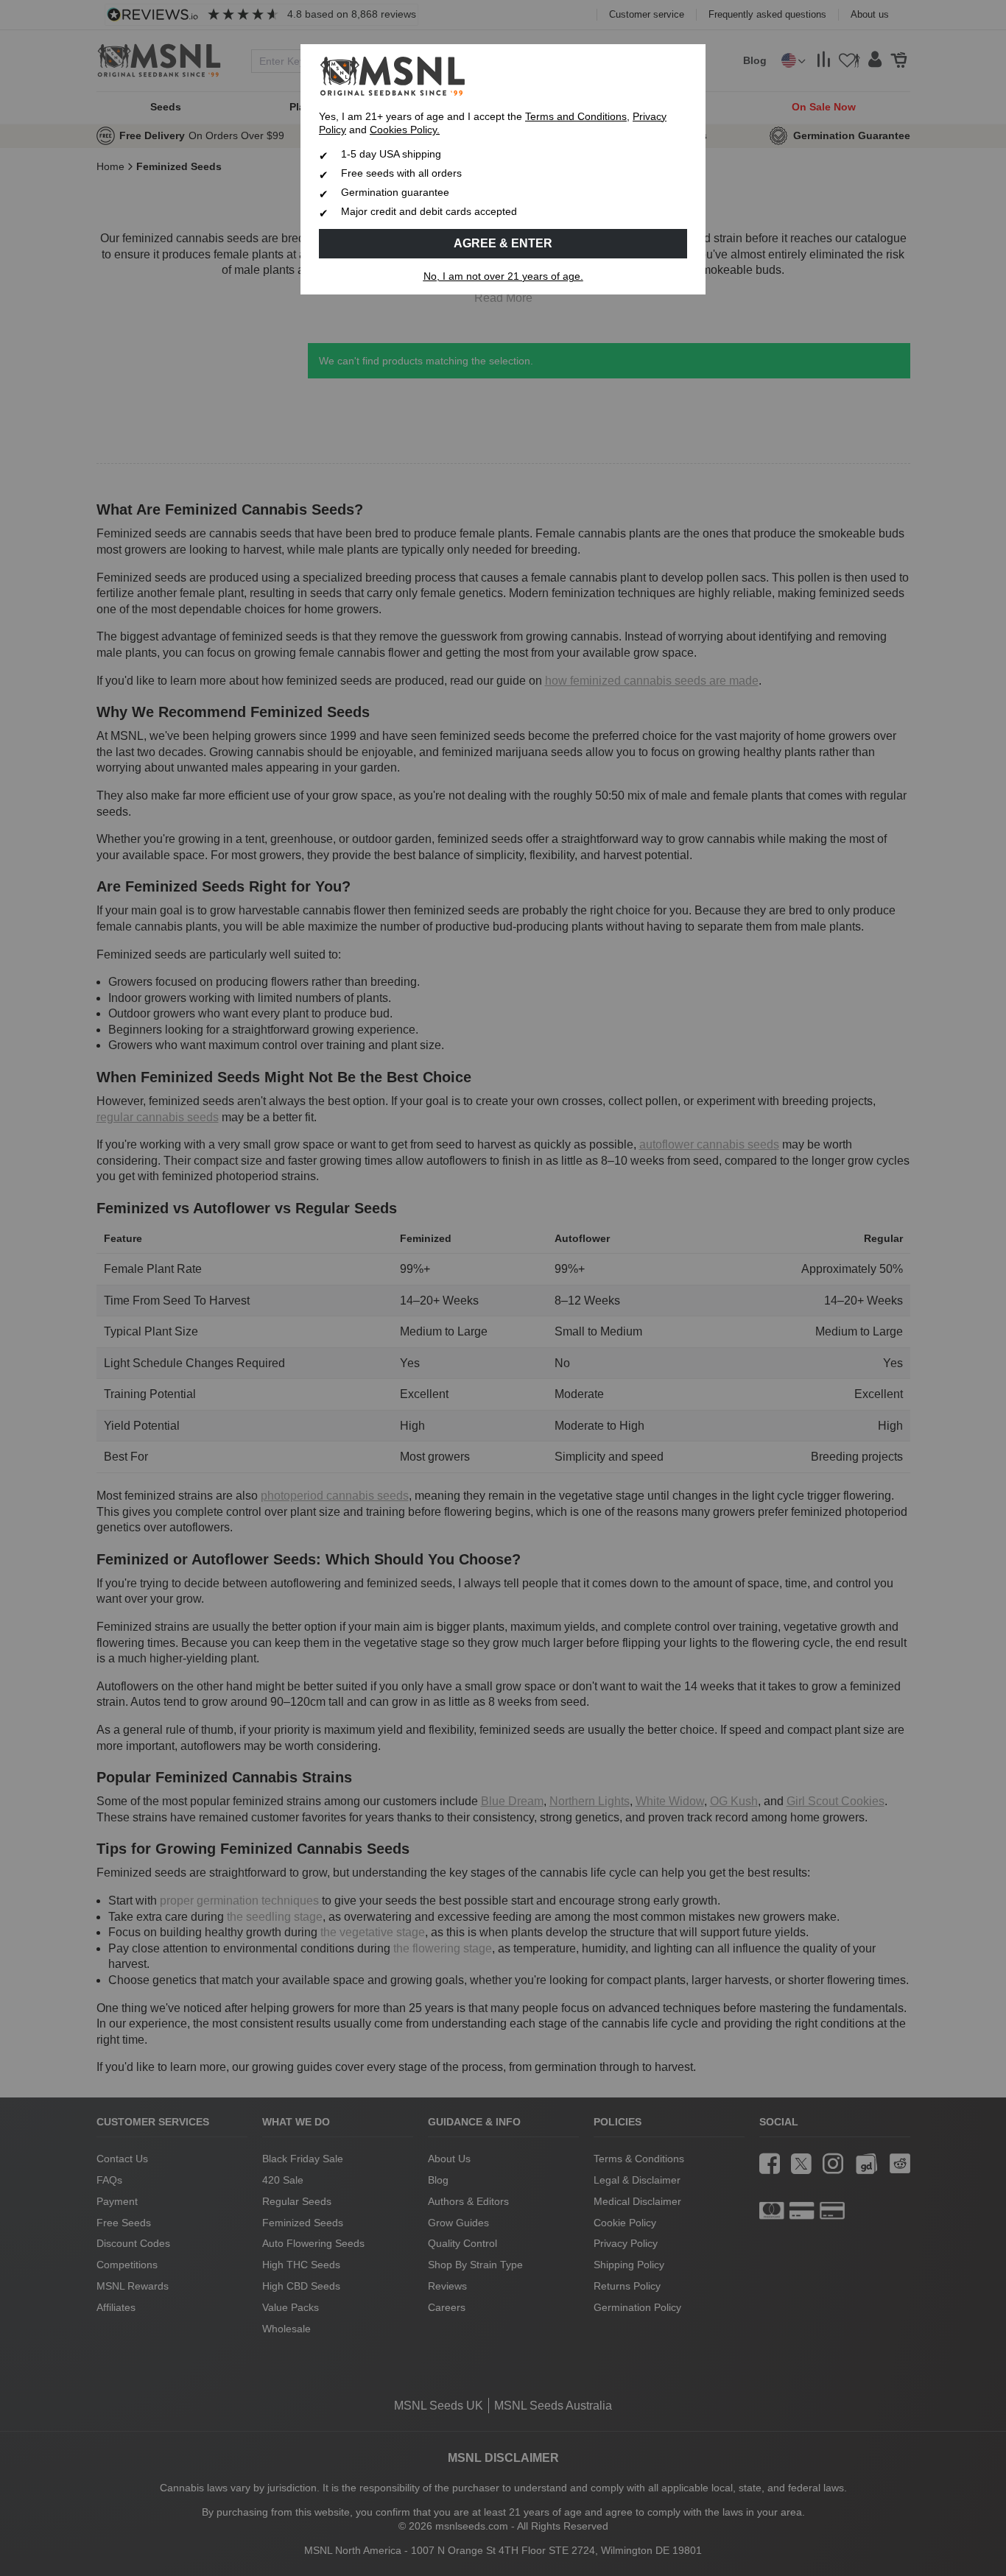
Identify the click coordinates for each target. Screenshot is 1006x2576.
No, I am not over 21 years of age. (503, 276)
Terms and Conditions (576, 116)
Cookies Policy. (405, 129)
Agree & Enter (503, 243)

—————

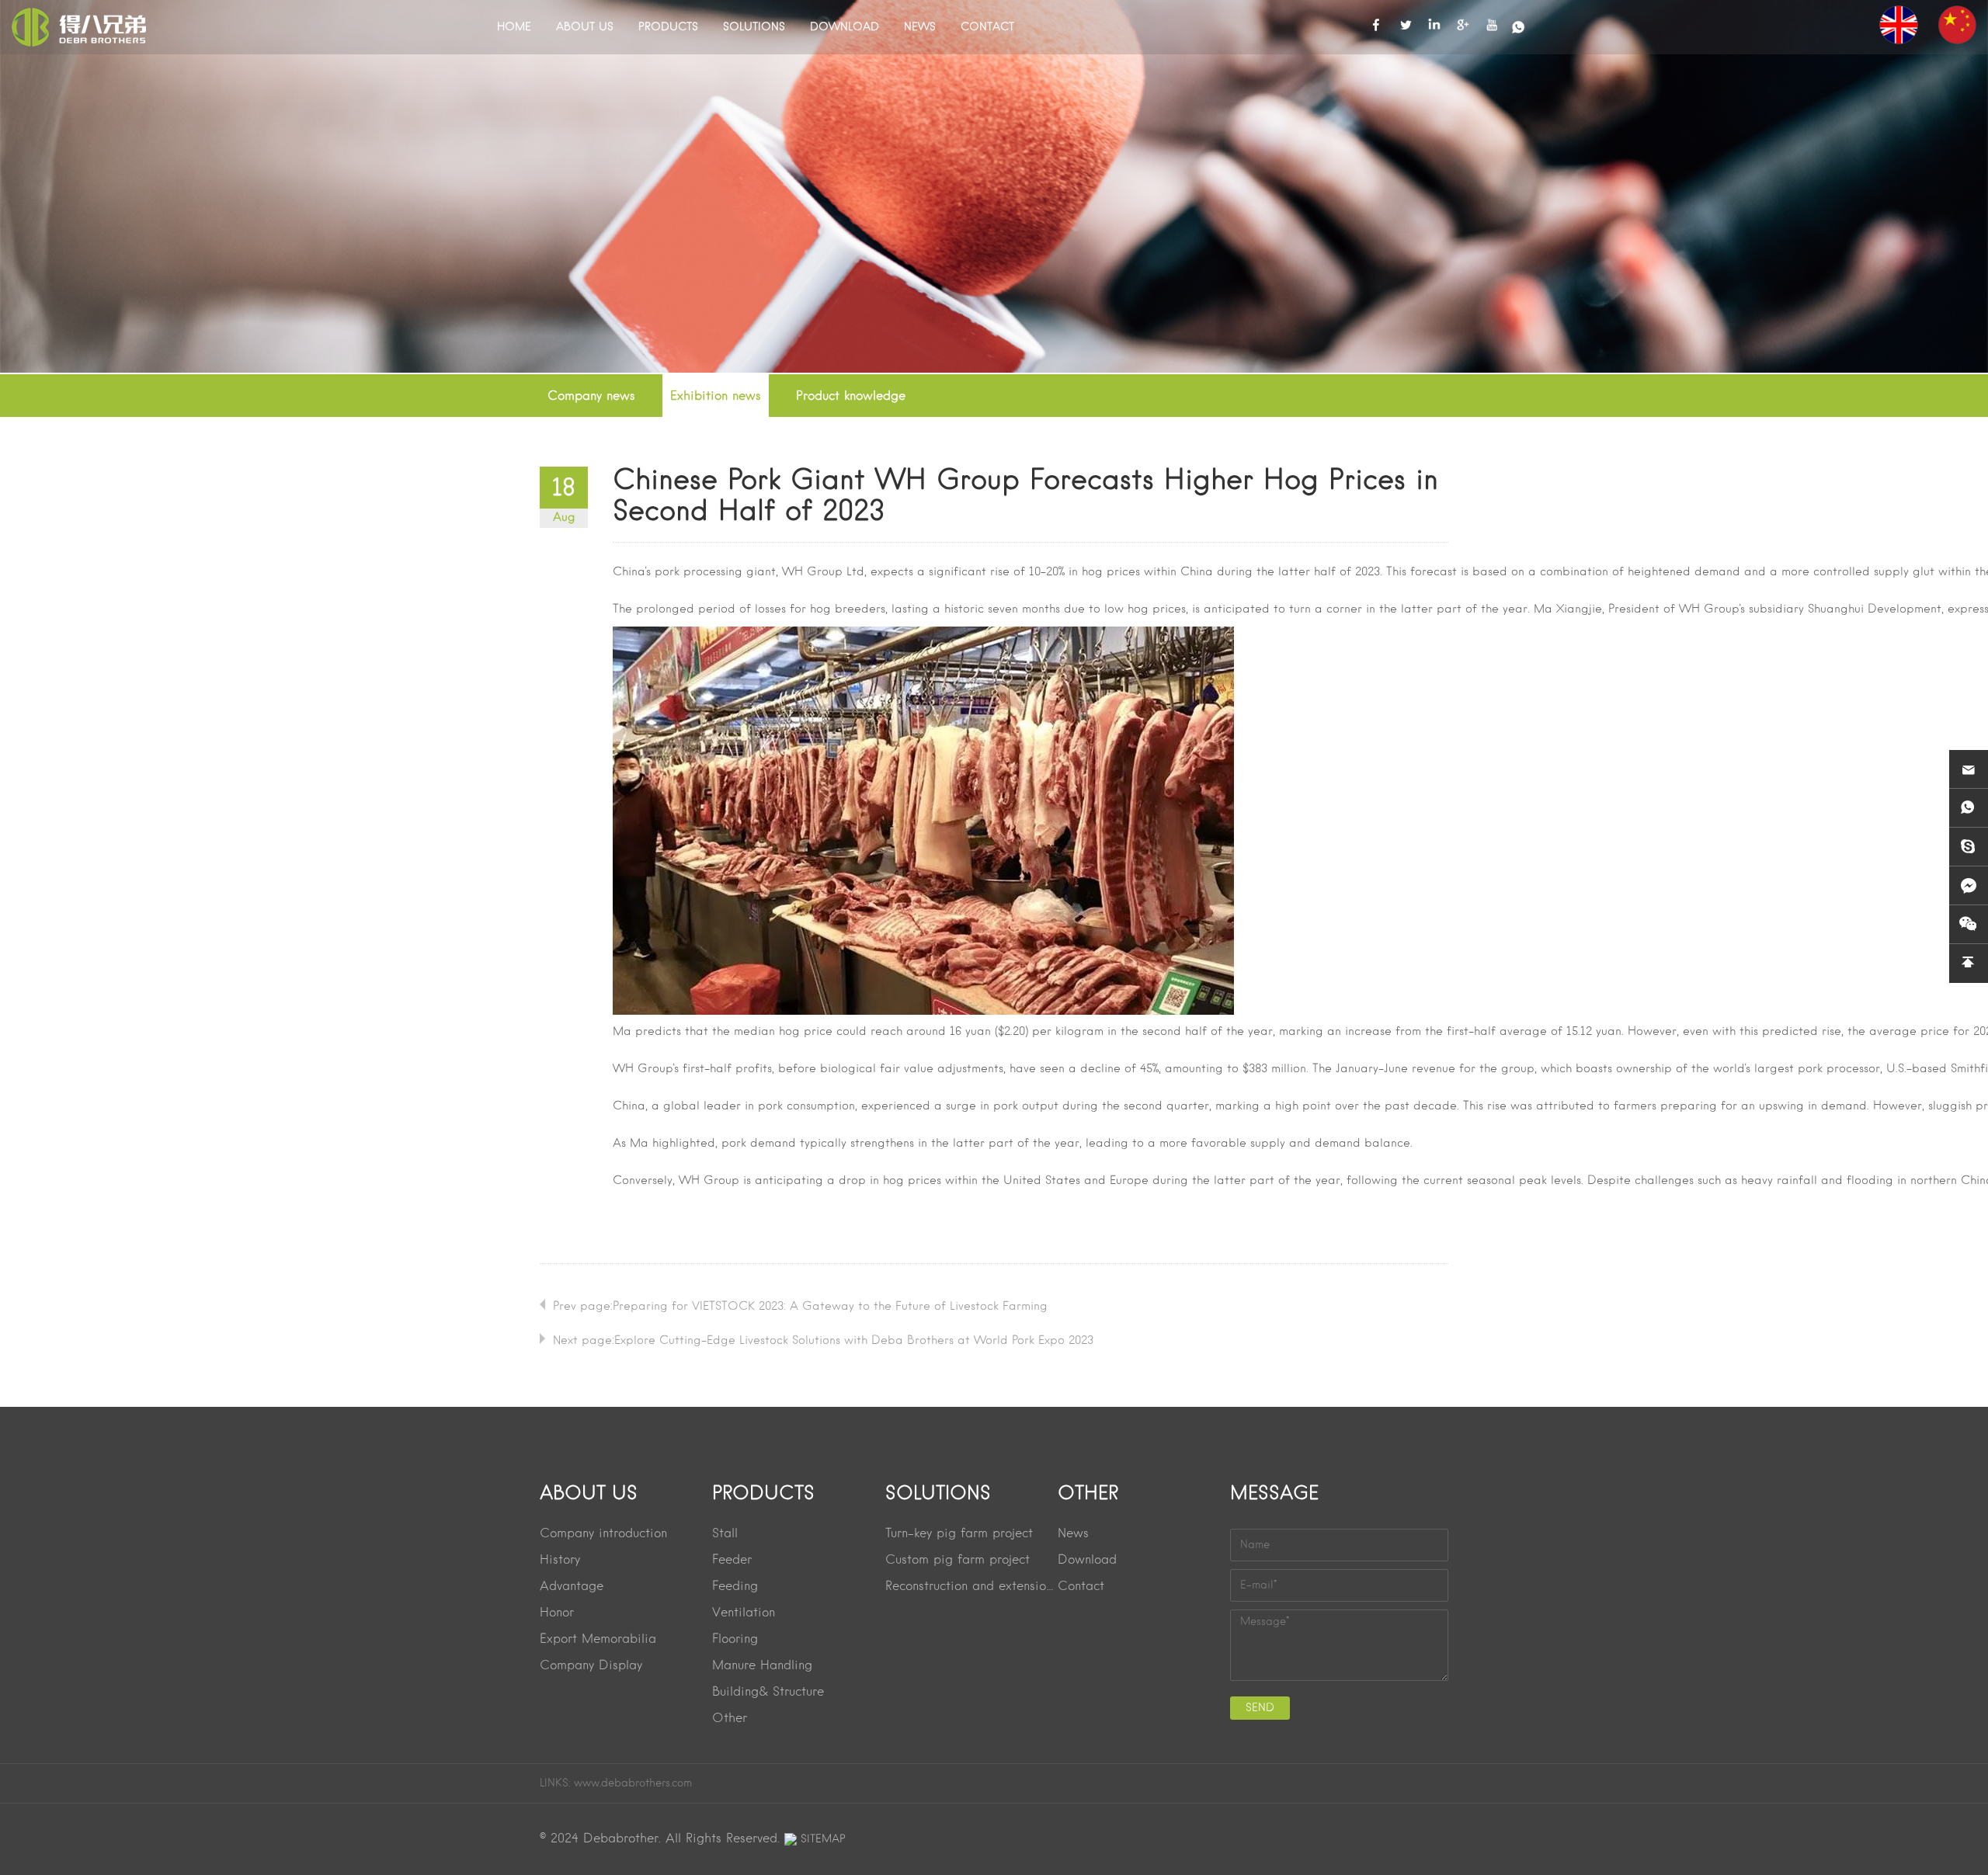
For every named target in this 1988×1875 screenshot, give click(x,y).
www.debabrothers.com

—————

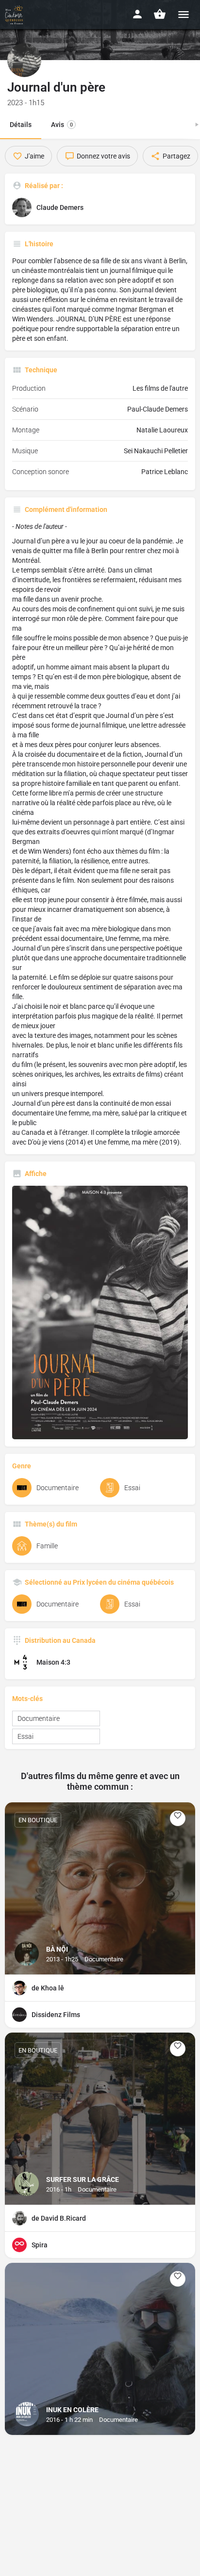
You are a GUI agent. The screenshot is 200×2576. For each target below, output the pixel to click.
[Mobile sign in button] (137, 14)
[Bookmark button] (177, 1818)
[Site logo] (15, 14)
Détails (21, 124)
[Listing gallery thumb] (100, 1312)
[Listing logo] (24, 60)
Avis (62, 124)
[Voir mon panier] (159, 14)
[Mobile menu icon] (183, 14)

—————

About this task -> Take exactly the lines from the one containing "[Site logo] (15, 14)" through the one containing "[Mobile menu icon] (183, 14)" in the data above, and output them with nothing added.

Answer for this exercise ->
[Site logo] (15, 14)
Détails (21, 124)
[Listing gallery thumb] (100, 1312)
[Listing logo] (24, 60)
Avis (62, 124)
[Voir mon panier] (159, 14)
[Mobile menu icon] (183, 14)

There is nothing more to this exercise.